Data for processing below:

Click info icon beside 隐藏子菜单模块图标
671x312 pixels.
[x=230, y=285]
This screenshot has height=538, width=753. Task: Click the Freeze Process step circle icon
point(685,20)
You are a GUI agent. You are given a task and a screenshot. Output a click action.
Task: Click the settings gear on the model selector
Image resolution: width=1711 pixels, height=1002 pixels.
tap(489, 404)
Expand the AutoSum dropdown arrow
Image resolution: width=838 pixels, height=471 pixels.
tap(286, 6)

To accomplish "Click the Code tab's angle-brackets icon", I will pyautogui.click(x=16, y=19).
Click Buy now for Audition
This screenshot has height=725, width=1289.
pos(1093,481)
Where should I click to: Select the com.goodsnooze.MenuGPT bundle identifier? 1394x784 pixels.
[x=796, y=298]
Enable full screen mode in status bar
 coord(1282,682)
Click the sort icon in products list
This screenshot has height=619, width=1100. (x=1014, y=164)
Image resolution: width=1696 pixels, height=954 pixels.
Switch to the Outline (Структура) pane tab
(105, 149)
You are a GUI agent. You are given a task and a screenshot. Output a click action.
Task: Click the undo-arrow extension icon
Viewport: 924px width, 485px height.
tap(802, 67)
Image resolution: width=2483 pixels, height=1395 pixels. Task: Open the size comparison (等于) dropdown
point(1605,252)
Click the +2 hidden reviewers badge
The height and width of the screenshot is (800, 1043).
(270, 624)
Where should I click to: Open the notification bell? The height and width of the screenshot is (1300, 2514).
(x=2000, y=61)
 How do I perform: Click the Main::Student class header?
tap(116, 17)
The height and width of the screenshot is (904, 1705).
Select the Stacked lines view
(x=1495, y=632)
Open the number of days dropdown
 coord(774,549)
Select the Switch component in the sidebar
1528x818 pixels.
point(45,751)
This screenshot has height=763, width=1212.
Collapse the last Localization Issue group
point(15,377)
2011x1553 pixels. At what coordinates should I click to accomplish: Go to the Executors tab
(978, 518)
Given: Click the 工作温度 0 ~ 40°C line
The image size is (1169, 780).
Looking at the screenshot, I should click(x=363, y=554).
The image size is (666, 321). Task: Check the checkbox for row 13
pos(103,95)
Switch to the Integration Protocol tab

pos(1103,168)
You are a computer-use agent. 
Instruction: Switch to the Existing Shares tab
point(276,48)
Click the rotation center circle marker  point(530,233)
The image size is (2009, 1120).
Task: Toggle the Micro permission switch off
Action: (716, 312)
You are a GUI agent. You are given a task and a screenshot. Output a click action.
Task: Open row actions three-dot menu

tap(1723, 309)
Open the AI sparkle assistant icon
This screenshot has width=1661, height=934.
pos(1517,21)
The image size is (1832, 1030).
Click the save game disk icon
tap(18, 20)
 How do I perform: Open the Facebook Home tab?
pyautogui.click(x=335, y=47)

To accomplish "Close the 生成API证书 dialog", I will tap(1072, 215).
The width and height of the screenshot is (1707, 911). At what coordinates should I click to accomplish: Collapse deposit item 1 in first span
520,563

End of Data for processing.

### What is being asked
Retype the data shown above so that each line matches the original.

### Exercise output
Click info icon beside 隐藏子菜单模块图标
671x312 pixels.
[x=230, y=285]
This screenshot has height=538, width=753. Task: Click the Freeze Process step circle icon
point(685,20)
You are a GUI agent. You are given a task and a screenshot. Output a click action.
Task: Click the settings gear on the model selector
Image resolution: width=1711 pixels, height=1002 pixels.
tap(489, 404)
Expand the AutoSum dropdown arrow
Image resolution: width=838 pixels, height=471 pixels.
tap(286, 6)

To accomplish "Click the Code tab's angle-brackets icon", I will pyautogui.click(x=16, y=19).
Click Buy now for Audition
This screenshot has height=725, width=1289.
pos(1093,481)
Where should I click to: Select the com.goodsnooze.MenuGPT bundle identifier? 1394x784 pixels.
[x=796, y=298]
Enable full screen mode in status bar
 coord(1282,682)
Click the sort icon in products list
This screenshot has height=619, width=1100. (x=1014, y=164)
Image resolution: width=1696 pixels, height=954 pixels.
Switch to the Outline (Структура) pane tab
(105, 149)
You are a GUI agent. You are given a task and a screenshot. Output a click action.
Task: Click the undo-arrow extension icon
Viewport: 924px width, 485px height.
tap(802, 67)
Image resolution: width=2483 pixels, height=1395 pixels. Task: Open the size comparison (等于) dropdown
point(1605,252)
Click the +2 hidden reviewers badge
The height and width of the screenshot is (800, 1043).
(270, 624)
Where should I click to: Open the notification bell? The height and width of the screenshot is (1300, 2514).
(x=2000, y=61)
 How do I perform: Click the Main::Student class header?
tap(116, 17)
The height and width of the screenshot is (904, 1705).
Select the Stacked lines view
(x=1495, y=632)
Open the number of days dropdown
 coord(774,549)
Select the Switch component in the sidebar
1528x818 pixels.
point(45,751)
This screenshot has height=763, width=1212.
Collapse the last Localization Issue group
point(15,377)
2011x1553 pixels. At what coordinates should I click to accomplish: Go to the Executors tab
(978, 518)
Given: Click the 工作温度 0 ~ 40°C line
The image size is (1169, 780).
Looking at the screenshot, I should click(x=363, y=554).
The image size is (666, 321). Task: Check the checkbox for row 13
pos(103,95)
Switch to the Integration Protocol tab

pos(1103,168)
You are a computer-use agent. 
Instruction: Switch to the Existing Shares tab
point(276,48)
Click the rotation center circle marker  point(530,233)
The image size is (2009, 1120).
Task: Toggle the Micro permission switch off
Action: (716, 312)
You are a GUI agent. You are given a task and a screenshot. Output a click action.
Task: Open row actions three-dot menu

tap(1723, 309)
Open the AI sparkle assistant icon
This screenshot has width=1661, height=934.
pos(1517,21)
The image size is (1832, 1030).
Click the save game disk icon
tap(18, 20)
 How do I perform: Open the Facebook Home tab?
pyautogui.click(x=335, y=47)

To accomplish "Close the 生成API证书 dialog", I will tap(1072, 215).
The width and height of the screenshot is (1707, 911). At what coordinates should I click to accomplish: Collapse deposit item 1 in first span
520,563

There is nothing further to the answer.